Looking at enter-chroot I see it does attempt to prevent powerd from persisting usb mounts. I wonder if it's the same sort of thing?

dnschneid commented 11 years ago

Yeah, enter-chroot tries to prevent powerd from disabling usb mount persistence, but it only seems to work part of the time for me.

Is it failing if you let the system idle suspend, or when you close the lid, or both?

stsquad commented 11 years ago

Both as far as I can tell - certainly the file-browser keeps popping up after both. Looking at the sed statement I don't think anything is being patched now, possibly the powerd script has been updated?

stsquad commented 11 years ago

@dnschneid yeah I reckon this upstream commit broke the crouton hack:

http://git.chromium.org/gitweb/?p=chromiumos/platform/power_manager.git;a=commitdiff;h=0007a546853a529064772b1b96bd9164dece8c46

dnschneid commented 11 years ago

Cool, then that should be fixable by adding the line to the script in a reasonable location.

stsquad commented 11 years ago

Even simpler I think we can just get away with enabling USB persist as we enter the chroot and skip the copy/mount powerd stuff as it's not going to attempt to turn it off anyway. I'll have a play.

dnschneid commented 11 years ago

Good call. We just need to make sure that patch has landed in the stable channel for all platforms before removing the copy/mount hack stuff.

dnschneid commented 11 years ago

Yep, looks like that patch has landed in stable.

dnschneid commented 10 years ago

This fix may have stopped working.

stsquad commented 10 years ago

I've noticed file-manger popping up (a sign the remount has been detected). I've yet to notice a crouton session getting killed.

mark0978 commented 10 years ago

On my Acer C710, its happening all the time right now. The only way my chroot lives across sleep/resume is on the internal storage. This effectively renders the SD Card useless.

phoenix00a commented 10 years ago

So, I've got to forget about using my SD Card and install crouton internally? Yikes. I've only got 16GB on my HP Pavilion 14 Chromebook..

mark0978 commented 10 years ago

Yea, it sucks Same on the Acert C710

dnschneid commented 10 years ago

Yeah, major suck. I've looked through kconfig commit logs to see if anything other than the default persistence setting was changed, but I didn't find much, assuming this isn't buggy. I'll need to ask one of the kernel guys what's stopping USB persist from working.

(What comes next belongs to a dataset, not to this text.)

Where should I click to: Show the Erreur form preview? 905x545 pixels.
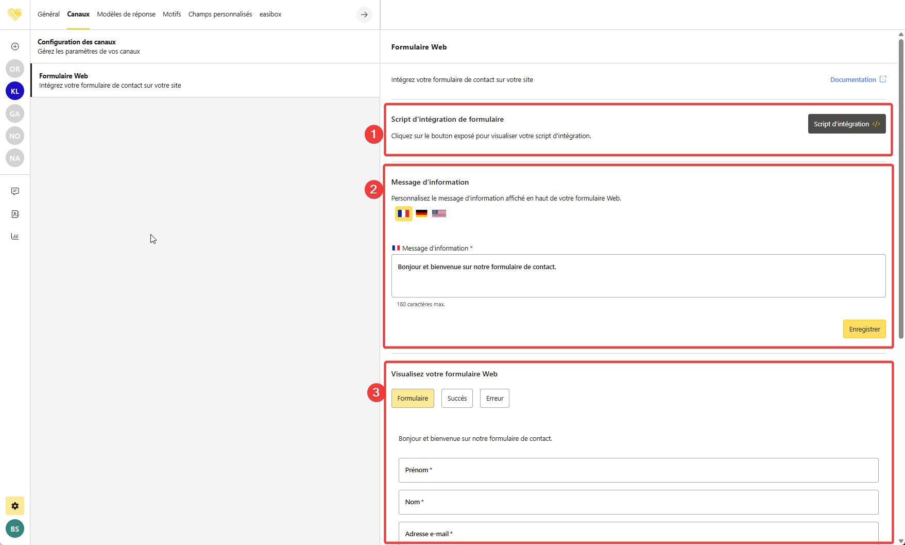494,399
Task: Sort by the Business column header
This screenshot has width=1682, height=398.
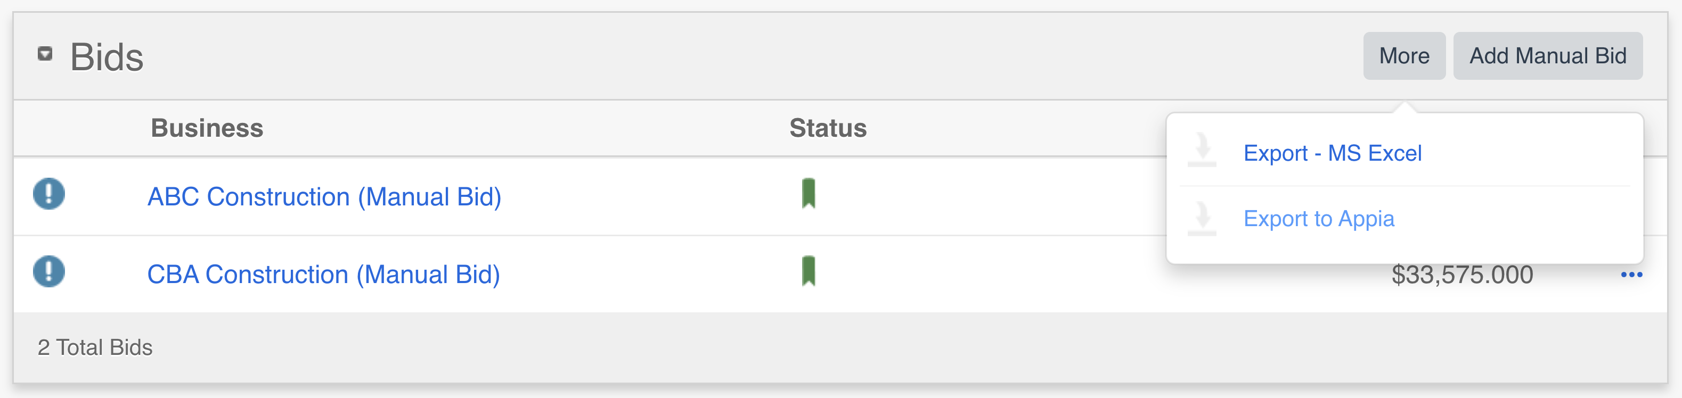Action: tap(207, 129)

Of course, I've done this checking without actually confirming that the crouton code is still doing what it's supposed to be doing. If anyone wants to check it before me, make sure the echo 1 line in enter-chroot is getting called, and the echo 0 line in unmount-chroot isn't being called at an incorrect time.

dnschneid commented 10 years ago

Try the latest crouton; I restructured the mount system to fix another issue, and I think it might have resolved this as well.

dnschneid commented 10 years ago

Hmm, it looks like it's persisting, but there are journal errors upon resume so it gets remounted RO...unless that's just my SD card.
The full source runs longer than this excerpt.